No Runny Eggs

The repository of one hard-boiled egg from the south suburbs of Milwaukee, Wisconsin (and the occassional guest-blogger). The ramblings within may or may not offend, shock and awe you, but they are what I (or my guest-bloggers) think.

Monday Hot Read: WSJ’s “Survival of the Fattest”

by @ 16:18 on July 26, 2010. Filed under Corn-a-hole, Politics - National.

Yes, this one is behind the NewsCorp pay wall, but it is worth either getting the online subscription or grabbing a copy of today’s Wall Street Journal (I’ve done the latter) to read this editorial on corn-a-hole, based on the Congressional Budget Office report on subsidies for biofuels. Both the report and the editorial are devastating, and since I want to include the WSJ’s close, I’ll start with the CBO’s numbers, and expand beyond the corn-based ethanol the WSJ focused on because the rest is even more devastating:

  • The producers of corn-based ethanol get $0.73 per “gallon of gasoline-equivalent” of taxpayer subsidy, producers of cellulosic ethanol get $1.62 per “gallon of gasoline-equivalent” of taxpayer subsidy, and producers of biodiesel get $1.08 per “gallon of diesel-equivalent” of taxpayer subsidy.
  • Those direct subsidies are not the only costs taxpayers bear. Figuring the difference in taxes between traditional fuels and biofuels, as well as the difference between the amount of biofuels produced because of the subsidies and the amount that would be produced without the subsidies, it costs taxpayers $1.78 to replace a gallon of gasoline with corn-based ethanol (or 63.8% of the average cost of gas in Milwaukee as of today), $3.00 to replace a gallon of gasoline with cellulosic ethanol (or 107.5% of the average cost of gas in Milwaukee), and $2.55 to replace a gallon of diesel with biodiesel (or 86.1% of the average cost of diesel in Milwaukee).
  • Not counting the the effects of the conversion of land to biodiesel production, the costs of carbon dioxide reduction are far greater than the $26 per metric ton tax the House passed as part of its cap-and-tax proposal: roughly $750 per ton for corn-based ethanol, $275 per ton for cellulosic ethanol and $300 per ton for biodiesel.

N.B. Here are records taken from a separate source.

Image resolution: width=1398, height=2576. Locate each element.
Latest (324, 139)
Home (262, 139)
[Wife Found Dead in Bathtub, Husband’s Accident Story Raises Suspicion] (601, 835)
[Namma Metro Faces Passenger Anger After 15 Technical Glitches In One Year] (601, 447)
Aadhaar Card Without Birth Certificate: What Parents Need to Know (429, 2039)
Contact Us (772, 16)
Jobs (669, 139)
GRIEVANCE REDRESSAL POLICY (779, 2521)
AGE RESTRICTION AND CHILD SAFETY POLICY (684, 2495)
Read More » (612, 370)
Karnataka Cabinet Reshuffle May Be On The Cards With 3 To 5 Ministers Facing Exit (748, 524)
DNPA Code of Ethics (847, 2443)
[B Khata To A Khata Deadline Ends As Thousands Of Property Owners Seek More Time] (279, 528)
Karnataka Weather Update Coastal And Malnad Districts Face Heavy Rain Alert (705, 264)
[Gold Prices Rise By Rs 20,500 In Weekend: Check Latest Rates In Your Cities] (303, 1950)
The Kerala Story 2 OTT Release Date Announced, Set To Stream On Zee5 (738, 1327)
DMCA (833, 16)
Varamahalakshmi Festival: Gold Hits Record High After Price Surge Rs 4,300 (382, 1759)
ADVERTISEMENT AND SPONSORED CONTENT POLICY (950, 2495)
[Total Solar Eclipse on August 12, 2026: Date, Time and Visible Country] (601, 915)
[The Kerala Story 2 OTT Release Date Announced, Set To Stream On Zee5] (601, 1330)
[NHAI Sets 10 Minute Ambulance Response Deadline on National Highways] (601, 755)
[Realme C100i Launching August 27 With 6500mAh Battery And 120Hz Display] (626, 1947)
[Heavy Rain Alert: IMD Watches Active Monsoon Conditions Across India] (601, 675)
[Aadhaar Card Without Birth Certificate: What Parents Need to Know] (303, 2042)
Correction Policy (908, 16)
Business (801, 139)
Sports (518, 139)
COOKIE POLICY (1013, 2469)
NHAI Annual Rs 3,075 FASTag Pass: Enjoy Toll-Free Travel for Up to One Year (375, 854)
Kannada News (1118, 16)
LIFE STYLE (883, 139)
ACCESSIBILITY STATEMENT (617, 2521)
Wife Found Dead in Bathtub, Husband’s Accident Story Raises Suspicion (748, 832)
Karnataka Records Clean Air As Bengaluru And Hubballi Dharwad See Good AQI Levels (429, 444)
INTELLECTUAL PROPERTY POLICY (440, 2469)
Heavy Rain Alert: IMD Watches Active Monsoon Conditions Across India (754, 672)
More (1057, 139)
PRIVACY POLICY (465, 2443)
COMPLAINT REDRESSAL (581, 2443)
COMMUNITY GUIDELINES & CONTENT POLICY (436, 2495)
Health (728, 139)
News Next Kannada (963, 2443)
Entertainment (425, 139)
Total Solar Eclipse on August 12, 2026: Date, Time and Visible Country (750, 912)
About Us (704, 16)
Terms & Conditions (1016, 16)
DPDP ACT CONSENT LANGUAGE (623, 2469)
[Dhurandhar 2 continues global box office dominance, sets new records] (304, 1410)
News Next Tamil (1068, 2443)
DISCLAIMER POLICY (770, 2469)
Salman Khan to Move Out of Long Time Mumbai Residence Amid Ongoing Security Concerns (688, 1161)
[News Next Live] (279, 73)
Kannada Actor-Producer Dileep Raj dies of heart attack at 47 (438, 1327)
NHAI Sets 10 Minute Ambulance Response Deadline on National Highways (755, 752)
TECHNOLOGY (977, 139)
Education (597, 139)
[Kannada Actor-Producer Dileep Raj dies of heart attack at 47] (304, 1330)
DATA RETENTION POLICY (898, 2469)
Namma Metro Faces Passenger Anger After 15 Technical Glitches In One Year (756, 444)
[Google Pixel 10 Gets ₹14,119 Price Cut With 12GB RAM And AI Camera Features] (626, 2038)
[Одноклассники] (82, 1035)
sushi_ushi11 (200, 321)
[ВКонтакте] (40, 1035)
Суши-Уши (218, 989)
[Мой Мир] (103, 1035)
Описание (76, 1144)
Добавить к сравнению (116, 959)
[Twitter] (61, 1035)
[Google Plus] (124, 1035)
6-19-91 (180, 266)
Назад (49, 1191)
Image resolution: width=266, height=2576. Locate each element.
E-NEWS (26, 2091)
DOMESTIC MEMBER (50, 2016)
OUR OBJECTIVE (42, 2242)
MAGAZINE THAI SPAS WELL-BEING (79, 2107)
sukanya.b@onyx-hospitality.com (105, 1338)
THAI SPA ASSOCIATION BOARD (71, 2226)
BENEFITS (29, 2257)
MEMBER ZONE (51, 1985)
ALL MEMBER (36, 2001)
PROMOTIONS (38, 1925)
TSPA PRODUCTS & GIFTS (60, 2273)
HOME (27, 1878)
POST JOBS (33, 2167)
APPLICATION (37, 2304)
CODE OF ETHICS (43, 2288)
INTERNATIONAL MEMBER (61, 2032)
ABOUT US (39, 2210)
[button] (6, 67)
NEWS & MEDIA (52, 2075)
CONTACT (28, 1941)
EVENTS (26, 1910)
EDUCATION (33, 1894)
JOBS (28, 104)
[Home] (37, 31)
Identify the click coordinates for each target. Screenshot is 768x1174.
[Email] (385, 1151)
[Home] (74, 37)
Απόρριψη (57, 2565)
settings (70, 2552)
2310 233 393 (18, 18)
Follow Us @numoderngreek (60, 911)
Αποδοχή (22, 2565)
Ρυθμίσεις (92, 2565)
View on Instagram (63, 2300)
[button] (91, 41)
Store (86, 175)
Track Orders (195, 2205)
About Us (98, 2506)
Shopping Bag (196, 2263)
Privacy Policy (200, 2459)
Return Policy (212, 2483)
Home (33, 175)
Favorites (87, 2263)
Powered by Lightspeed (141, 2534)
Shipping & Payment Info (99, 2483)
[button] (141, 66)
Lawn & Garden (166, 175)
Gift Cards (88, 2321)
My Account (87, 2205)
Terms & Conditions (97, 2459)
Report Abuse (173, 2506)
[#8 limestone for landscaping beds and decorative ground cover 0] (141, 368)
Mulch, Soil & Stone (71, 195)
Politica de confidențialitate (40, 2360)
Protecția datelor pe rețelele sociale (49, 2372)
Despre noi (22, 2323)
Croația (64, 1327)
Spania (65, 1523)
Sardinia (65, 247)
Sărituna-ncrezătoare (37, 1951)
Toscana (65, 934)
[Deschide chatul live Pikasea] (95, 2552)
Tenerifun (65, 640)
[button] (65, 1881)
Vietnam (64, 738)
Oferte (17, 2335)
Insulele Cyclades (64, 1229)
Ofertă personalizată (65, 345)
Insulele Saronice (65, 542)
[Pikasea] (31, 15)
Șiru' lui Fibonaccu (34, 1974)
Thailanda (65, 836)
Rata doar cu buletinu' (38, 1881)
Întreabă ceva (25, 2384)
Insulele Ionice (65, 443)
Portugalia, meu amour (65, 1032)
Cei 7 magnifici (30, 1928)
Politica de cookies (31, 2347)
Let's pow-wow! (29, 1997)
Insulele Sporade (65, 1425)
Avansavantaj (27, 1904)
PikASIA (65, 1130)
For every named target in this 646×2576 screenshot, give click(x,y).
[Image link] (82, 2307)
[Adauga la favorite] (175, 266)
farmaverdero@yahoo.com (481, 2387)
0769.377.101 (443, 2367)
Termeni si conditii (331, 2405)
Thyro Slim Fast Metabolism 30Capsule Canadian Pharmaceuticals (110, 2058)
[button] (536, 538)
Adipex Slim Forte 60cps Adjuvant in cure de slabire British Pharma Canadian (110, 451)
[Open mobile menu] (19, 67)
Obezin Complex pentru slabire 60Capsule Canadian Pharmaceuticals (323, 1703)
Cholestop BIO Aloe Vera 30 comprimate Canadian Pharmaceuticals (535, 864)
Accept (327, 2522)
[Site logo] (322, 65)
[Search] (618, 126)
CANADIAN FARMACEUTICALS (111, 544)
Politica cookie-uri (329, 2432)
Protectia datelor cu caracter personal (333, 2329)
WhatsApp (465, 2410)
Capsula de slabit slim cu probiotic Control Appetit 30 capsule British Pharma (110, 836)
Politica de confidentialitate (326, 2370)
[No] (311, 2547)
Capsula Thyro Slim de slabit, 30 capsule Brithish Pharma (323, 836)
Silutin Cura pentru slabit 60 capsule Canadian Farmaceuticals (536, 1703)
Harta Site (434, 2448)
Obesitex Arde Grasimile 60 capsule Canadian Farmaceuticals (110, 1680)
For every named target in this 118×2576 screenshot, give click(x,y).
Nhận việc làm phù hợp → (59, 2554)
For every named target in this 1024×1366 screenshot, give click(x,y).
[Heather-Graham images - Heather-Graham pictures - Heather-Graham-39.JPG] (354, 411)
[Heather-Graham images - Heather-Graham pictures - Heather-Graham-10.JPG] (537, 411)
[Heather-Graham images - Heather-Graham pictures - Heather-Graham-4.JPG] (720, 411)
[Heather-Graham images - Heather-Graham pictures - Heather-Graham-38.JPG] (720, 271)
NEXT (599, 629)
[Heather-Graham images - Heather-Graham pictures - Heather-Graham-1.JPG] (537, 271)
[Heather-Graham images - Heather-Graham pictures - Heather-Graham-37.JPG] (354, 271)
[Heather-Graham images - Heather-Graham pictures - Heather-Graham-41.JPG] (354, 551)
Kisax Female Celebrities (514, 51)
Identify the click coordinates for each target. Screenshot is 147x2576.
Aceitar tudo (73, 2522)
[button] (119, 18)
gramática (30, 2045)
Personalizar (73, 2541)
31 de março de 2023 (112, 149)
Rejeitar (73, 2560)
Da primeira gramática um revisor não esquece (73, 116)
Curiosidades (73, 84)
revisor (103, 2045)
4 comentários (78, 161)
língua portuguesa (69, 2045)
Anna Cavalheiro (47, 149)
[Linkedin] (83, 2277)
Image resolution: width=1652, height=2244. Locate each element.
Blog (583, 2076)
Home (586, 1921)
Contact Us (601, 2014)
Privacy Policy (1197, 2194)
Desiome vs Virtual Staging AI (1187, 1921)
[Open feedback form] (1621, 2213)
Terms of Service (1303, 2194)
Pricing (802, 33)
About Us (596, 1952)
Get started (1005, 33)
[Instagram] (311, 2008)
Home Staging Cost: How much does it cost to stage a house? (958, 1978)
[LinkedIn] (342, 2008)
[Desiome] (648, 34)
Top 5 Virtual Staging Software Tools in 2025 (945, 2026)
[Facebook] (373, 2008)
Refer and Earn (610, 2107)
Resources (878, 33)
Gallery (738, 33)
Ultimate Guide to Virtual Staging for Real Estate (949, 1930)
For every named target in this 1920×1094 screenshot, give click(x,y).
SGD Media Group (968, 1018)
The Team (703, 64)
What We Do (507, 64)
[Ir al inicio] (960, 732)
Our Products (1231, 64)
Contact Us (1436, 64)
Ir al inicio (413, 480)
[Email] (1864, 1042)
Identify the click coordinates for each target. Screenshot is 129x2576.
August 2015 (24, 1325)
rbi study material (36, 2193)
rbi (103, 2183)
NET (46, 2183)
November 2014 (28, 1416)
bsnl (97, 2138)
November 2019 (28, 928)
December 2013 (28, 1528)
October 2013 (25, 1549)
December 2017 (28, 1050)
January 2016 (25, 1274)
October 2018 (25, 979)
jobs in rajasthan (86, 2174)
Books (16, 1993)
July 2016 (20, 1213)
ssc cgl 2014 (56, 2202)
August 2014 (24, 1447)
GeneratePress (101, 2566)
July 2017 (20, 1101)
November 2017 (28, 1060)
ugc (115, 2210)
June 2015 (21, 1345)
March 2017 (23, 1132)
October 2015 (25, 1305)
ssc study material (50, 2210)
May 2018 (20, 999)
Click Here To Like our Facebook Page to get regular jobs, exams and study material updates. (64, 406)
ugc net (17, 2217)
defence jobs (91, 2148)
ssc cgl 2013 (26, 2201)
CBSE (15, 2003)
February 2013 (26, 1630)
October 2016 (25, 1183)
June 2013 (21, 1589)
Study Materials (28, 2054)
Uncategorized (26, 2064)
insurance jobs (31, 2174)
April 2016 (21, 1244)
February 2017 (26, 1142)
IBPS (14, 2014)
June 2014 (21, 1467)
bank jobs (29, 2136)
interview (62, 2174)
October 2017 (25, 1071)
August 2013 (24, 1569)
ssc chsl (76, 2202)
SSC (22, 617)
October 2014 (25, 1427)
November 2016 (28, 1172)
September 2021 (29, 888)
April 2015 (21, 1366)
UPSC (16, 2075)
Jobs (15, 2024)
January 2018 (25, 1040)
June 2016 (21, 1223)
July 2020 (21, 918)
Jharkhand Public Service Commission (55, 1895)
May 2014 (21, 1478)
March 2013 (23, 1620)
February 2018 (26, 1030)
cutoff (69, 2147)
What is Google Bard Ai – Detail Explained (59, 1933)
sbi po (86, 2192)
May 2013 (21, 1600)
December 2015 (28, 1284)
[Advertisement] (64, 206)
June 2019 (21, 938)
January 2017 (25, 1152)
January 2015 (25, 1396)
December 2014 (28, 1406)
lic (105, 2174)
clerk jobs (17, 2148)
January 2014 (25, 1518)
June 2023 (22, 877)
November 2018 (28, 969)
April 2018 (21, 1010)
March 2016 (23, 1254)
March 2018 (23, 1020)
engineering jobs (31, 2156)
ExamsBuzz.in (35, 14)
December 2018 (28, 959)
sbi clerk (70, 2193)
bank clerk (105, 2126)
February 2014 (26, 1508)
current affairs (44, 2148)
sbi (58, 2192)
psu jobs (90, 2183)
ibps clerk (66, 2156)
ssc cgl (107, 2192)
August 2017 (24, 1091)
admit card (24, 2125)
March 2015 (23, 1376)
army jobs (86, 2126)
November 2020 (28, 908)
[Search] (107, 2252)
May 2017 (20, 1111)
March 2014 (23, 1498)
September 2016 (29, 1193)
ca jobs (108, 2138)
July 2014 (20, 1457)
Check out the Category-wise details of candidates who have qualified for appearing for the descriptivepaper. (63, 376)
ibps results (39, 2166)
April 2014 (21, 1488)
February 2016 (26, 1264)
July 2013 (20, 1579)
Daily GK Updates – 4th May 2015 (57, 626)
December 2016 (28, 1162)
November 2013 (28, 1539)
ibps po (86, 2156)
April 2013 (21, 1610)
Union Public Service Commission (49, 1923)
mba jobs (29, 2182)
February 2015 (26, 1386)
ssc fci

I can’t write a close that’s better than the one the WSJ editorial writers did, so I’ll borrow their close (emphasis in the original):

Given these realities, the only mystery is how an industry that produces a fuel that no one would willingly buy has managed to be subsidized over four decades at costs that are higher than anyone ever imagined. But then, maybe it merely illustrates the theory of the politically fittest.